Around me, on occasion, I hear sighs. Sighs of boredom, sighs of impatience—the standard thing at lectures. Still,
some of the sighs sound more pertinent than others, more deliberate—closer to actual comments. At one point, as Creighton scoldingly asks the students present how many of us plan to do graduate work outside of the country, one sigh comes at me with particular vehemence, and because I feel goosed by the question, I turn around to glare.
White-blue eyes meet mine, smiling, inviting collusion. I glance into the brown ones beside them, and the smile they send me is one of apology. Sitting even farther back than I am. They must have come in late. But why in God’s name would he bring
her
to
this?
Even more surprising, I note another latecomer, lingering in the back doorway, as extreme latecomers often do. Latecomers, but also people with a message to get across. A slouch to the shoulders, a loose, dismissive fold to the arms.
Before I can jerk my face forward again, he catches my eye. Another conspirator’s smile. Another invitation—one I can’t very well turn down.

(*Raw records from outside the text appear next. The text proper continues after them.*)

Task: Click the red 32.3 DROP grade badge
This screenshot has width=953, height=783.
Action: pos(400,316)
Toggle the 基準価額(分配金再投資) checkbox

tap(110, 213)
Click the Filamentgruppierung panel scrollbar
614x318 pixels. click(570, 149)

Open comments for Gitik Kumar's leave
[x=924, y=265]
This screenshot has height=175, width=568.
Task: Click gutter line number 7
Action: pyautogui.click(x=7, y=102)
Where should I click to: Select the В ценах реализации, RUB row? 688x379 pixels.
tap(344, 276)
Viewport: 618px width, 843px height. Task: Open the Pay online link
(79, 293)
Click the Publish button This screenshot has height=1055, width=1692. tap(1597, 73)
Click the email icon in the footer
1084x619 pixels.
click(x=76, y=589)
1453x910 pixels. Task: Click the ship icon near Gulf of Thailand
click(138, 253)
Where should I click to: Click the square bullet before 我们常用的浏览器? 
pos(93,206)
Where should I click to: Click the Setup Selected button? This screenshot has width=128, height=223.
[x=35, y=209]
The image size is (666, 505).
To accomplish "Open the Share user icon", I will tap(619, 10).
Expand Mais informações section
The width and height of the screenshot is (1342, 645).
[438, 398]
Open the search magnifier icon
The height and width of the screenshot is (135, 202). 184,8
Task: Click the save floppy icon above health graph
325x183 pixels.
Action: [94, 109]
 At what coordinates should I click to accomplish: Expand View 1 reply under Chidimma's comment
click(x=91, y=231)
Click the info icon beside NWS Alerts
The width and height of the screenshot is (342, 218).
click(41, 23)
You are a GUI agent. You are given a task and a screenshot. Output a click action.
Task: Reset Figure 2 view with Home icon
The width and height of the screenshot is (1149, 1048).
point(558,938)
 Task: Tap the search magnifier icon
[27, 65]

The first thing I see, after emerging into the hallway after the lecture, is the mind-mussing triad of Jim, Creighton, and Robert A. Sparrow, department head. All of Jim’s poet friends are gigantic like himself. He and Creighton loom over the dainty Sparrow. As I gape, Jim makes introductions, gesturing from one to the other. Sparrow extends a delicate scholar’s hand to the crinkle-eyed Creighton.
The presence of Sparrow is the one force in the universe capable of prying Todd from the orbit of Jim and Creighton. He skulks a few feet away, pinning himself against a wall—seemingly trying to flatten and wriggle himself in behind a bulletin board.
I arrive at Todd before approaching the mirage farther down.
“They shook hands,” Todd whispers. “Just a second ago. Sparrow, like,
hailed
him. And walked over there. And they shook hands.”
“Well—that’s good,” I say.
Todd shakes his head. “I don’t like it.”
“They’re smiling,” I observe. But are they? Their mouths are smiling—corners turned up. Although Creighton has one of those odd, droll smiles where the corners turn down. But his is not either of the smiles Todd and I are interested in.
“They
look
like they’re smiling,” I amend.
“They’re putting it on for each other.” Todd sounds like he’s begging. “You can tell they can’t stand each other.”
At the same moment as I take a step forward, Sparrow makes gestures of self-extraction from the triad. He bows toward Creighton, shakes his hand a second time. A quick farewell remark to Jim, who nods—smiling? Smirking? Either way, Sparrow is now fully extracted and hoofing his small-boned way toward Todd and me. Todd pulls his head in like a turtle, turns, and faces the bulletin board. He mutters to himself as if reading, as if it were possible to read documents when they’re shoved practically up your nose.
I do nothing to adjust my naked gape, however. So, unlike Todd, Sparrow takes me into account.
“Hello, Lawrence,” he nods, he slows, but slightly.
“Hi, Sir.”
“You haven’t been to see me of late.”
“No,” I say.
“Make an appointment with Marjorie,” he calls over his shoulder. “We must get caught up.”